▸ What is asked:
[A] Rewrite the LiveCode transcription guide, everything from "How to implement" down to "speech in LiveCode.", and put "LiveCode Builder" wherever "LiveCode" appears.
[B] Carry on the guide to speech-to-text in LiveCode from its final sentence.

** START OF Provided text **

How to implement audio transcription (speech-to-text) in LiveCode on Windows
Whisper is an AI-based automatic speech recognition system. It can be used to produce a transcription for various media files and translations of such. This lesson will cover installation of Whisper and a basic form of using Whisper as a medium to transcribe your own speech in LiveCode.
Install Python
Whisper and some of the libraries it uses are Python projects. It is unclear if the latest version of Python will work with Whisper but at the time of writing 3.12.x will work as intended. After installing Python, you may wish to locate the folder containing Python and adding it your PATH environment variable.
Install pip
pip is a package manager for Python. If it wasn't installed with Python, download and run this script with Python. To run the script, open the folder containing it, type cmd into the address bar (this should open command prompt and set the location to that folder), then in the command prompt type:
python get-pip.py
Again, check environment variables to ensure it is included in PATH.

** END OF Provided text **
** START OF Provided data **

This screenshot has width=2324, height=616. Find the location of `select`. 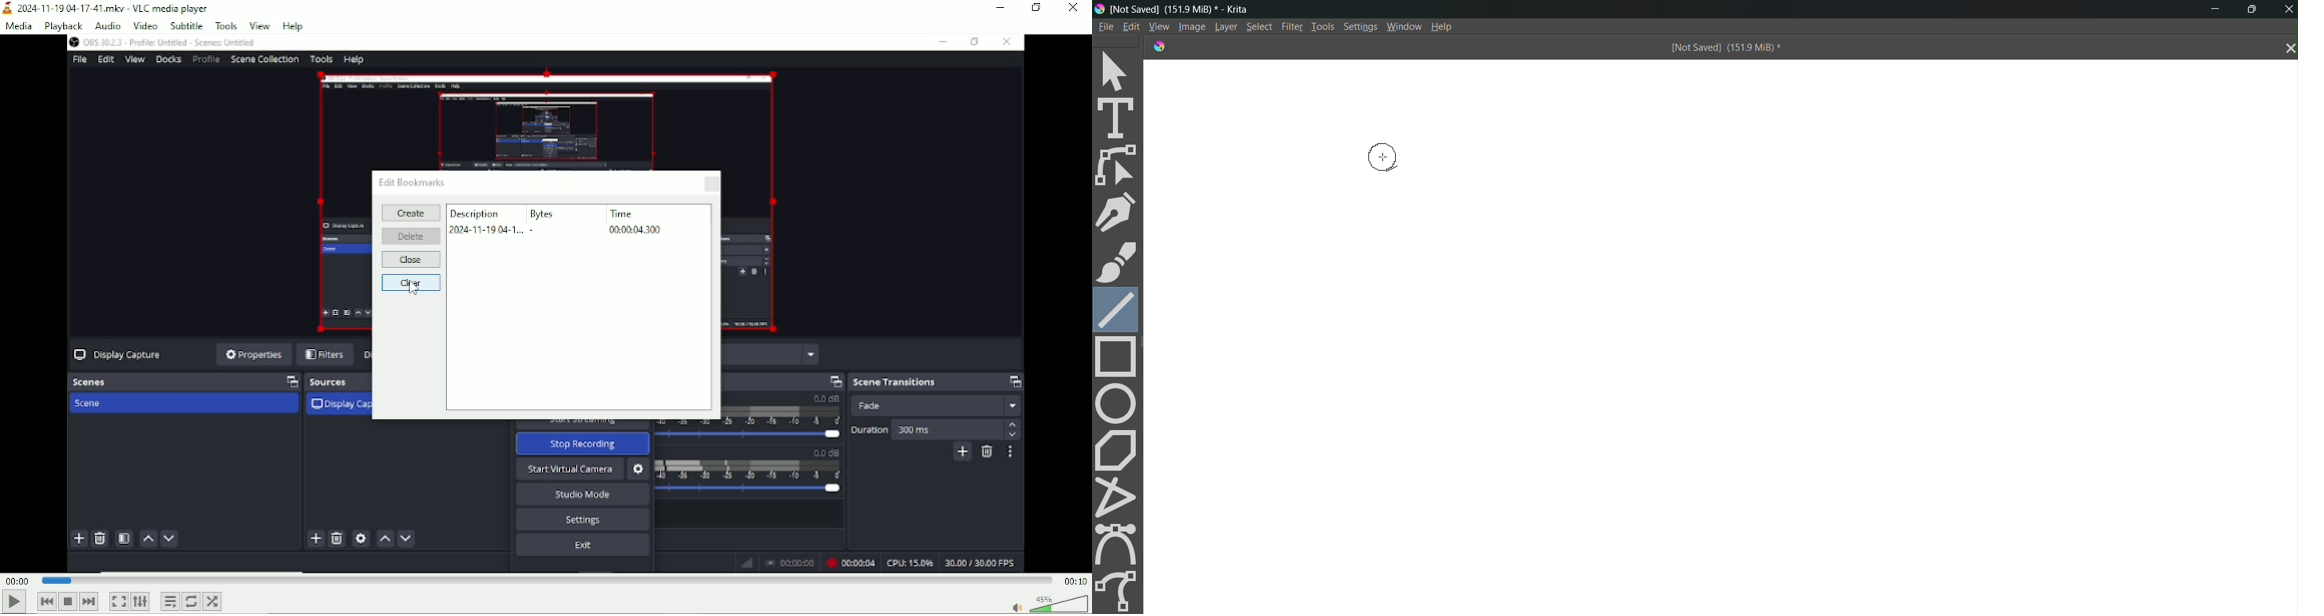

select is located at coordinates (1119, 70).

** END OF Provided data **

▸ Outputs:
[A]
How to implement audio transcription (speech-to-text) in LiveCode Builder on Windows
Whisper is an AI-based automatic speech recognition system. It can be used to produce a transcription for various media files and translations of such. This lesson will cover installation of Whisper and a basic form of using Whisper as a medium to transcribe your own speech in LiveCode Builder.

[B]
Install PyTorch
With pip installed, you can now use it to install PyTorch, whose libraries Whisper depends on. Open cmd.exe as administrator and enter the following:
pip3 install torch torchvision
Note: You may find towards the end that you encounter an error like "OSError: [WinError 1114] A dynamic link library (DLL) initialization routine failed. Error loading "...\torch\lib\c10.dll" or one of its dependencies." In that case, you should attempt either to download and install the Microsoft Visual C++ Redistributable or, if that does not help, downgrade PyTorch to an earlier version with something like the following in cmd.exe:
pip install torch==2.8.0 torchvision==0.23.0 torchaudio=2.8.0
Install Chocolatey (optional)
For the next step, you may wish to download either the licensed or individual edition of the Chocolatey package manager. The exact sequence for installing each of those differs but either way, you will need to use PowerShell.
Install FFmpeg
ffmpeg is an open source multimedia project that Whisper relies on to interpret audio. If you acquired Chocolatey as above then in PowerShell, enter:
choco install ffmpeg
Otherwise, you can download from it here: https://www.ffmpeg.org/download.html. While only the source code is offered on that website, it does provide external links to other parties that offer compiled binaries for it.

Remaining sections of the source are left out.